Let’s be clear, rather than a compromise, the new version of the American Health Care Act (AHCA) makes a deeply harmful plan even more destructive.
The original proposal, the House’s plan to repeal and replace Obamacare, failed in part because some members were rightly worried about 24 million people losing health coverage, as projected by the Congressional Budget Office. The so-called “Meadows-MacArthur amendment” is the only change in Congress’ second attempt. This new version keeps all of the damaging components of the first bill while threatening coverage for even more Americans by scrapping protections for people with pre-existing conditions.
There are an estimated 1.8 million Kentuckians who have some form of pre-existing condition. The bill would give states the option of basing premiums on the health status of each person, resulting in skyrocketing premiums for many individuals. The Center for American Progress estimated the added annual cost of premiums in Kentucky for several conditions:
- Asthma: $3,920
- Diabetes: $5,060
- Major depression: $7,680
- Pregnancy: $15,660
- Breast Cancer: $25,930
Most people can’t afford additional five digit premium costs, so the end result will be that the people who need care the most will be left without insurance. To address this problem, states could provide high risk pools that in theory would provide coverage to uninsurable residents. But Kentucky has tried that idea before. The state’s old high risk pool covered only 4,700 people at its peak, the premiums were nearly double those of comparable plans and for the first year an individual was enrolled it didn’t even pay for care related to the conditions that made coverage unaffordable.
Let’s not forget, either, that this bill still effectively eliminates expanded Medicaid. Around 470,000 Kentuckians are covered through the Medicaid expansion. That program has greatly helped hospitals and providers, contributed to 13,000 new healthcare sector jobs and is already improving health by some measures. Ending the expansion would not only reverse our nation-leading healthcare gains, but stripping $3.5 billion in funding out of our economy could result in 80,000 fewer jobs by 2022 according to the Economic Policy Institute.
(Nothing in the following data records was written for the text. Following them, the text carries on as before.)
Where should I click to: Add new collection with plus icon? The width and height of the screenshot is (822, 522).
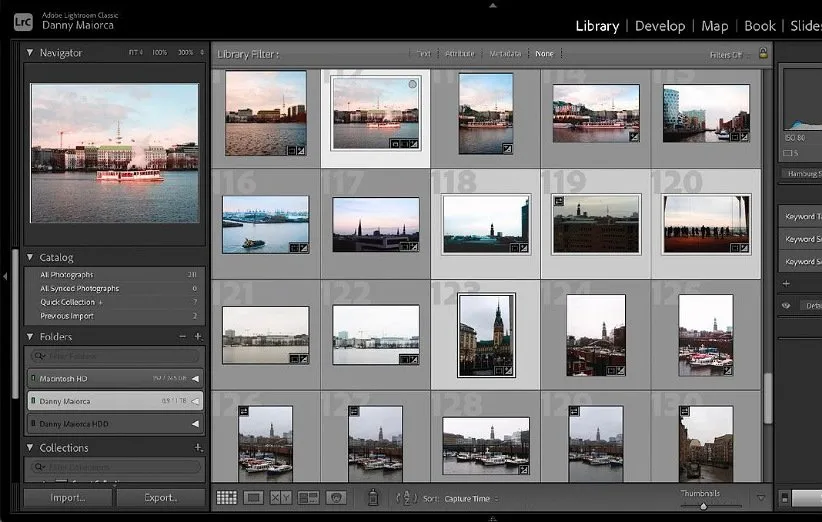tap(198, 448)
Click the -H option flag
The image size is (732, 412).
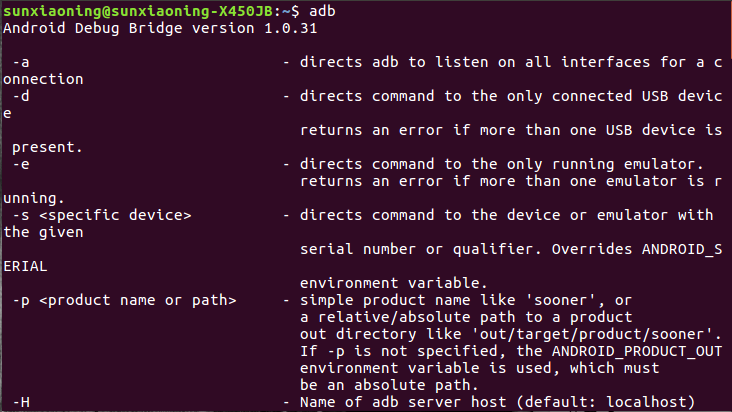(20, 402)
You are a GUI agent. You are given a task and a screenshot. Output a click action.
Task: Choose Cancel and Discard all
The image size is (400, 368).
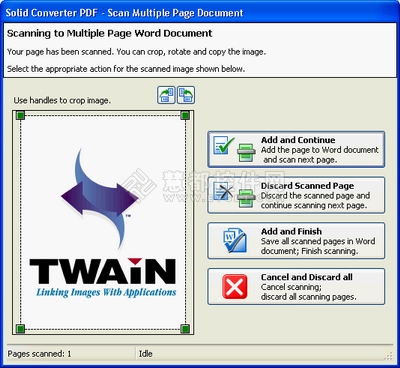pos(296,286)
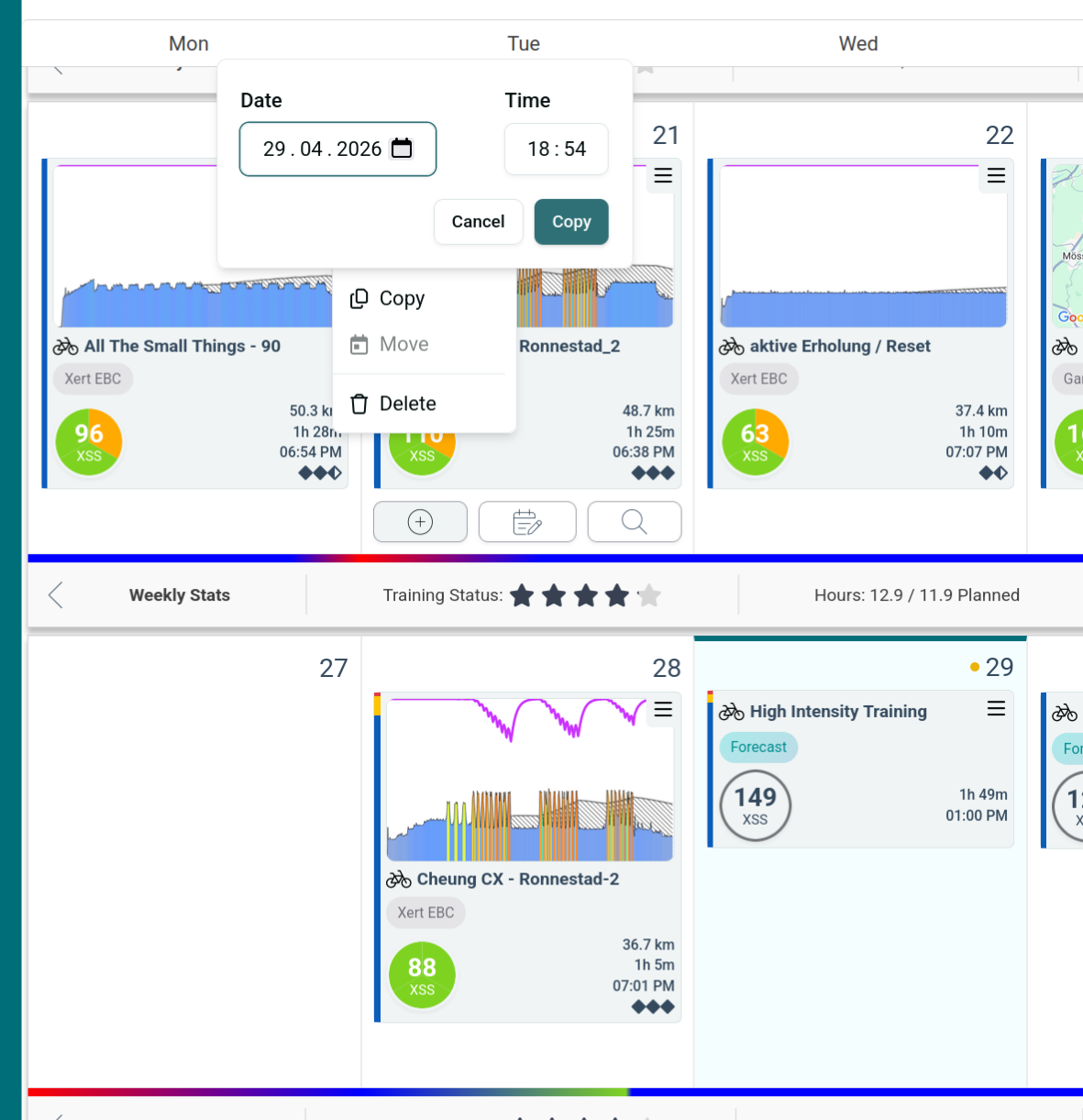This screenshot has width=1083, height=1120.
Task: Select Move from the context menu
Action: [x=403, y=345]
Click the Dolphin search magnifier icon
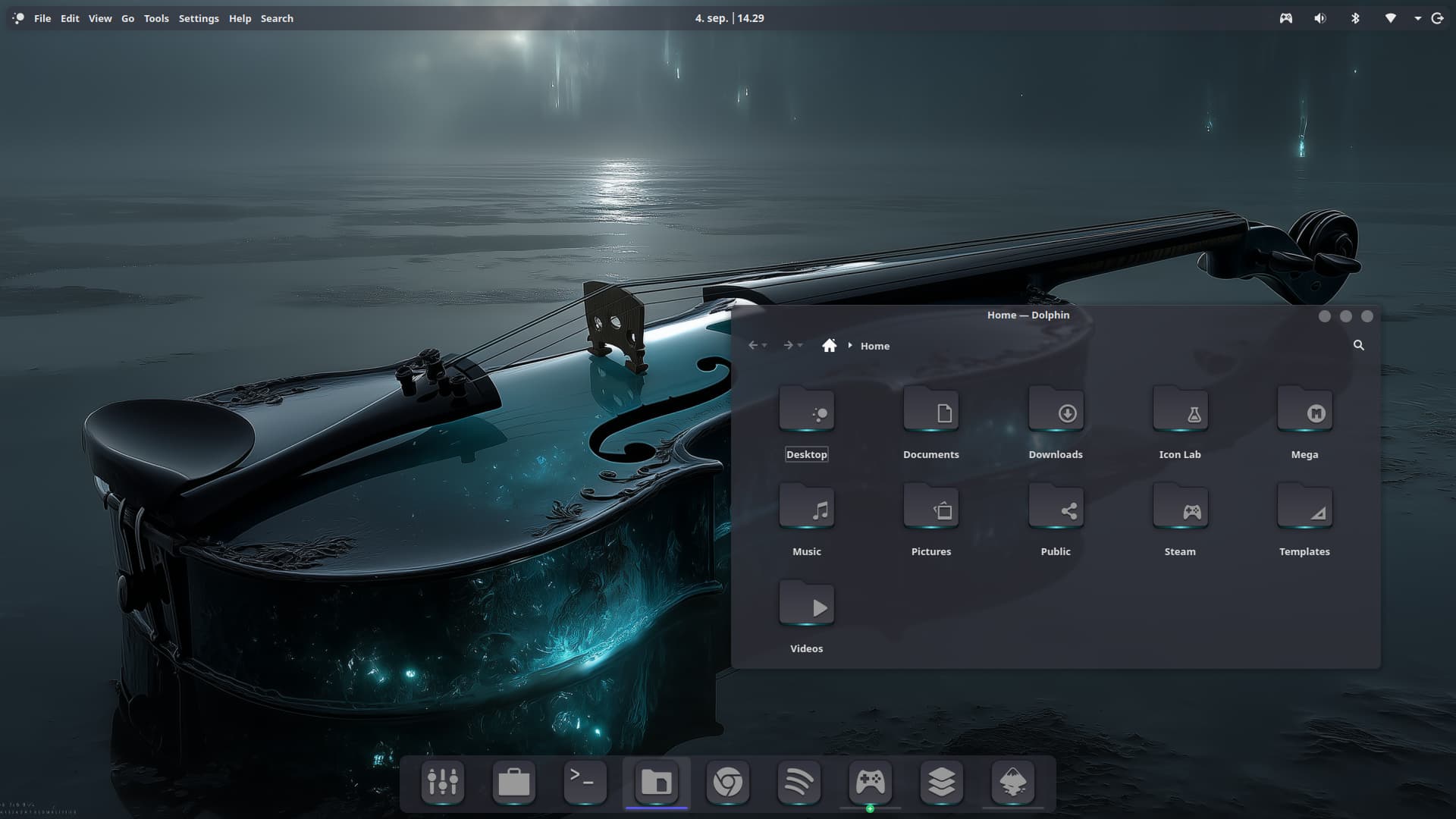Image resolution: width=1456 pixels, height=819 pixels. [x=1359, y=345]
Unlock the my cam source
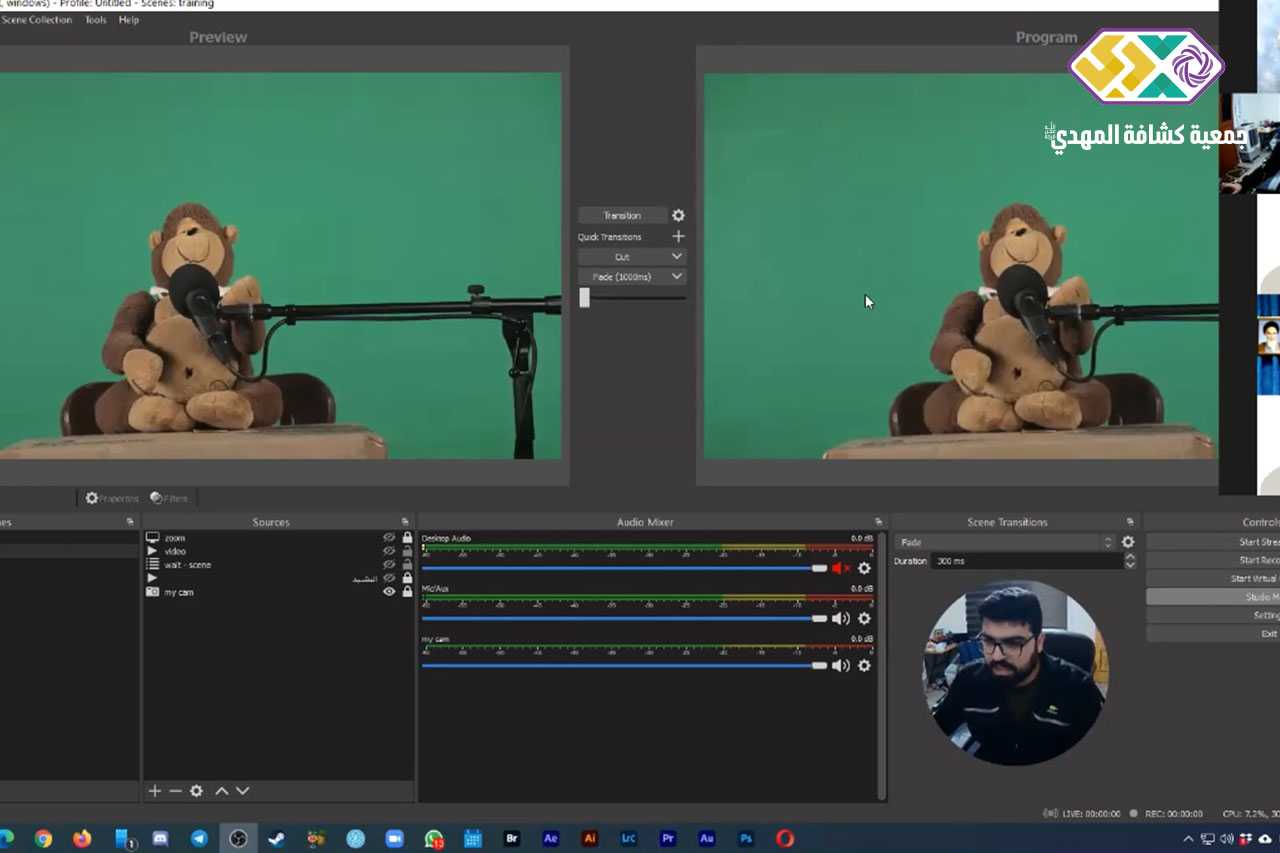Image resolution: width=1280 pixels, height=853 pixels. (407, 592)
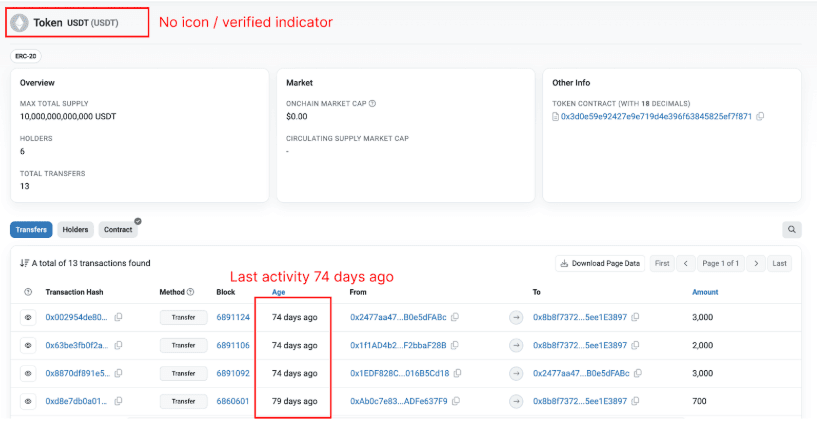Click the Onchain Market Cap help icon
The image size is (817, 424).
point(372,103)
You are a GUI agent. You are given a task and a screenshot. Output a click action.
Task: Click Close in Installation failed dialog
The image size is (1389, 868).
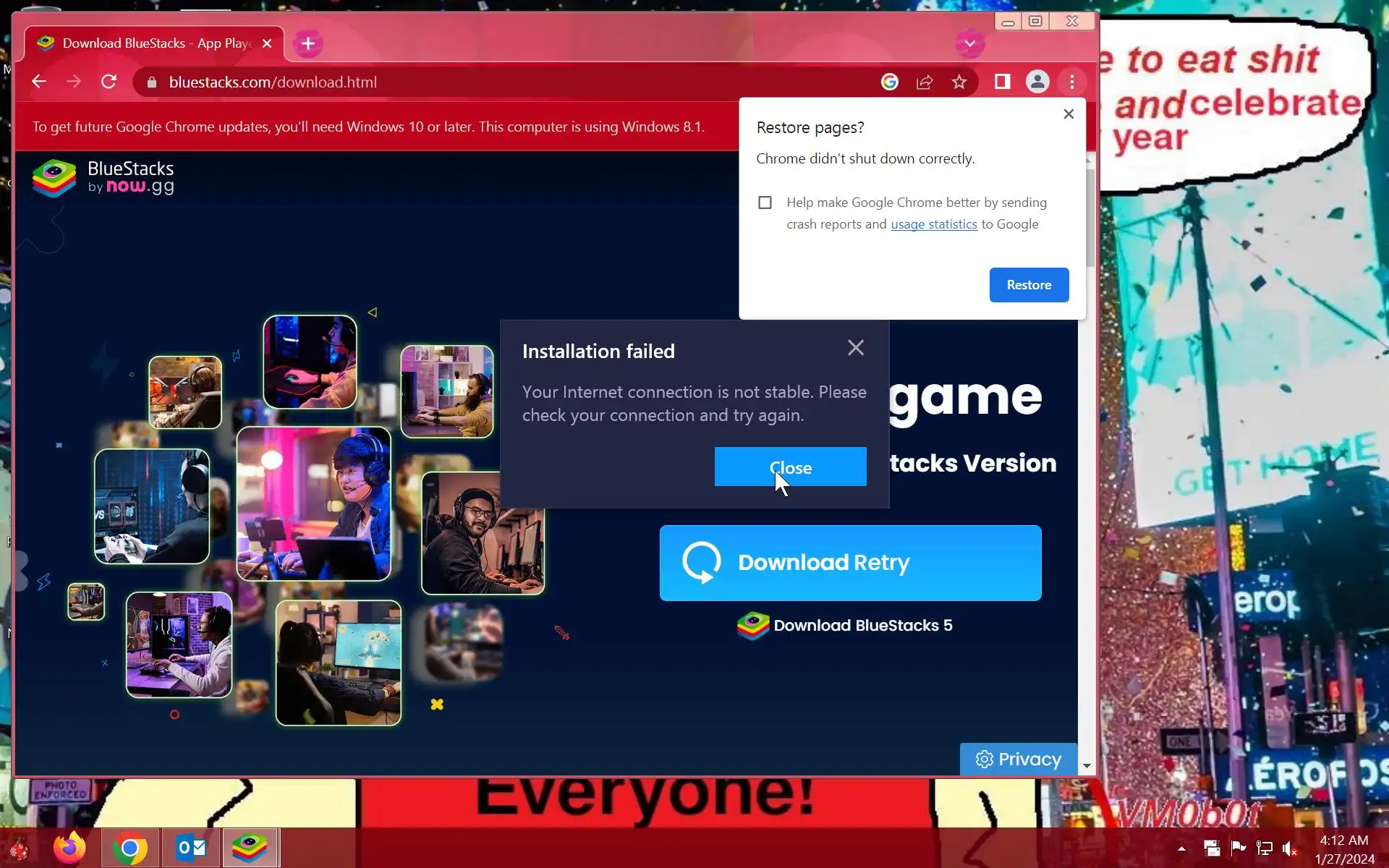click(790, 467)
About 20,000 of those jobs would come from eastern Kentucky’s 5th Congressional District, a figure higher than any other district in the country according to the report.
In addition to those who will lose coverage because of the end of Medicaid expansion, there are close to one million other Kentuckians enrolled in traditional Medicaid who are under the gun of the AHCA. The bill reaches past the Affordable Care Act and fundamentally restructures how Medicaid is paid for, resulting in a permanent squeeze on federal funds for the program. That will force Kentucky to shoulder a $16 billion cost shift over 10 years, resulting in lawmakers having to decide about rationing care, cutting benefits or reducing payments to healthcare providers.
Also still in the bill are cuts to the assistance in paying insurance premiums and other costs provided under the Affordable Care Act. These cuts would result in a $1,804 increase in out-of-pocket costs for the average Kentuckian purchasing insurance on Healthcare.gov. For older and low-income Kentuckians this change is even worse. For example, a 60 year old Kentuckian earning $22,000 a year would see her premium rise $6,266 – eating up an additional 28 percent of her annual income.
Kentucky’s six House members come from a state that, in many ways, has the most to lose from the AHCA. The latest iteration of that bill is an even worse version of the first – a radical and dangerous departure from health progress we’ve experienced over the past several years. All Kentuckians are better off when our neighbors are healthier and more financially secure. If Congress move forward with this bill, we will all pay the price.
This column originally ran in the Courier-Journal on May 2, 2017. It ran in the Lexington Herald-Leader on May 3, 2017.